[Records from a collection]
════════
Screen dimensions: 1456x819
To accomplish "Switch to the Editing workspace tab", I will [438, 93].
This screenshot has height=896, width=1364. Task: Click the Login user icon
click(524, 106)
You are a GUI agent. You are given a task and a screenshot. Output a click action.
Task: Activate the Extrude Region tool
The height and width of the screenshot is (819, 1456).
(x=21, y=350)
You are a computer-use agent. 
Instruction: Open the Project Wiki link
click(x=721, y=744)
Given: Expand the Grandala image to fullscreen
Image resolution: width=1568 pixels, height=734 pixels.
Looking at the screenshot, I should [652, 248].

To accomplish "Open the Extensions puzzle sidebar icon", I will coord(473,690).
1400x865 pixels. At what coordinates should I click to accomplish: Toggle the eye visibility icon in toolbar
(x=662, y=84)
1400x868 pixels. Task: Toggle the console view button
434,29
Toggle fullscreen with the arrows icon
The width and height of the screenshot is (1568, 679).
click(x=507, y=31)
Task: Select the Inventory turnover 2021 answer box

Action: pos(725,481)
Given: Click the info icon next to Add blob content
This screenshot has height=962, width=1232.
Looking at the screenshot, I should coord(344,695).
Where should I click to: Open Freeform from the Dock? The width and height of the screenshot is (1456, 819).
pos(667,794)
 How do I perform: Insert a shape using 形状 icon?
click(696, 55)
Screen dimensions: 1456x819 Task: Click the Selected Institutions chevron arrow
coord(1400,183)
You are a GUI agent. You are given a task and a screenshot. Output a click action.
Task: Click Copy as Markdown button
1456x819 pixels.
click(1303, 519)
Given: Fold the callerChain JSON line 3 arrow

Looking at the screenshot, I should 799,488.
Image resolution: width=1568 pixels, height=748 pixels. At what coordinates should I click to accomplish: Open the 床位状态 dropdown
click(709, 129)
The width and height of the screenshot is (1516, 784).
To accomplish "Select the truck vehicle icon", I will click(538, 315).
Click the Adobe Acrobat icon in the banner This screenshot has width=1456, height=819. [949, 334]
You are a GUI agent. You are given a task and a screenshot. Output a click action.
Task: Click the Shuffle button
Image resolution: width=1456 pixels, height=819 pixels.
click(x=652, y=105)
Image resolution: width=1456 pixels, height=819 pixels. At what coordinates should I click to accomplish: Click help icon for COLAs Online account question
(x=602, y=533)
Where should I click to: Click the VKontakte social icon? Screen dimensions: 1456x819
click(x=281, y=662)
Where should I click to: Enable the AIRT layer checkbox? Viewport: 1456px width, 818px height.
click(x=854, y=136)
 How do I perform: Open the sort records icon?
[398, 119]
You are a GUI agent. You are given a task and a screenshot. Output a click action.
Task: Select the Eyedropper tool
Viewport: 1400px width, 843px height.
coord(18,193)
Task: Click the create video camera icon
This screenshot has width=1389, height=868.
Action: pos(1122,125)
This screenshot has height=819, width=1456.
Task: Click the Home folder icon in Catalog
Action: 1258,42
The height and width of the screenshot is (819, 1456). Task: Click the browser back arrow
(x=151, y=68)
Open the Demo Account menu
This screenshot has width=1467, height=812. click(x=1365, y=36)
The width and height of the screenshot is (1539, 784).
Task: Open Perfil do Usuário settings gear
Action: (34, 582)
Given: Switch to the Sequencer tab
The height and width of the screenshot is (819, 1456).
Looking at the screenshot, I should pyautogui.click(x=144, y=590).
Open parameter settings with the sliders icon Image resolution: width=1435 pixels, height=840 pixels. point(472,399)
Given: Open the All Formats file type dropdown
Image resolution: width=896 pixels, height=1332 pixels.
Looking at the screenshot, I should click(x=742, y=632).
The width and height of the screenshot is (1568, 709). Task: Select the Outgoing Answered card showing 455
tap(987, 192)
════════
> PROBLEM:
Copy every line above in which the string "Switch" shows up.

> RESULT OF THIS TASK:
To accomplish "Switch to the Editing workspace tab", I will [438, 93].
Given: Switch to the Sequencer tab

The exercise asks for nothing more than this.